Copper oxide doped iron oxide nanocrystals (CuO·Fe₂O₃ NCs) were prepared using a simple hydrothermal technique at low temperature in an alkaline medium. The CuO·Fe₂O₃ NCs were characterized by means of conventional techniques such as Fourier transform infrared spectroscopy (FTIR), UV-visible spectroscopy (UV-Vis), powder X-ray diffraction (XRD), field-emission scanning electron microscopy (FESEM) combined with X-ray electron dispersive spectroscopy (XEDS), and X-ray photoelectron spectroscopy (XPS). A sensitive and selective uric acid (UA) sensor was developed with the deposition of a thin-layer of doped NCs onto a flat glassy carbon electrode (GCE, surface area: 0.0316 cm²) using a coating binder. Enhanced analytical performances such as sensitivity, limit of detection (LOD), limit of quantification (LOQ), linear dynamic range (LDR), and long-term stability of the proposed uric acid sensor were achieved by a reliable current–voltage (I–V) system. The calibration curve was found to be linear (R² = 0.8670) over a broad range of uric acid concentrations (100.0 pM–100.0 mM). The sensitivity, LOD, and LOQ of the proposed uric acid sensor were found to be 3.16 × 10⁻⁵ μA μM⁻¹ cm⁻², 10.20 ± 1.0 pM, and 340.0 mM, respectively.

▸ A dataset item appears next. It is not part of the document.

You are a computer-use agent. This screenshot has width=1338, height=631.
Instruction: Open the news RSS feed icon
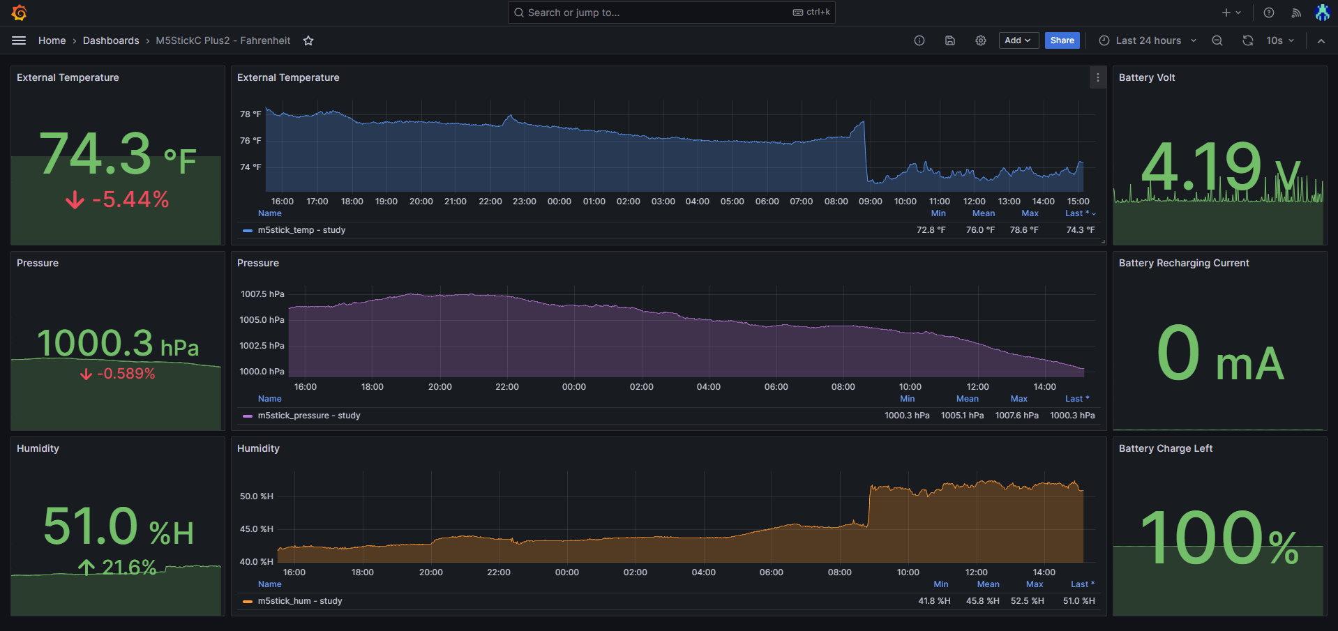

The expected CuO·Fe₂O₃ NCs/GCE/Nf sensor was used for real sample analysis to find the uric acid concentration and acceptable results were obtained. This electrochemical approach can be an innovative approach in enzyme-less biosensor development for the assessment of unsafe bio-molecules in the healthcare field.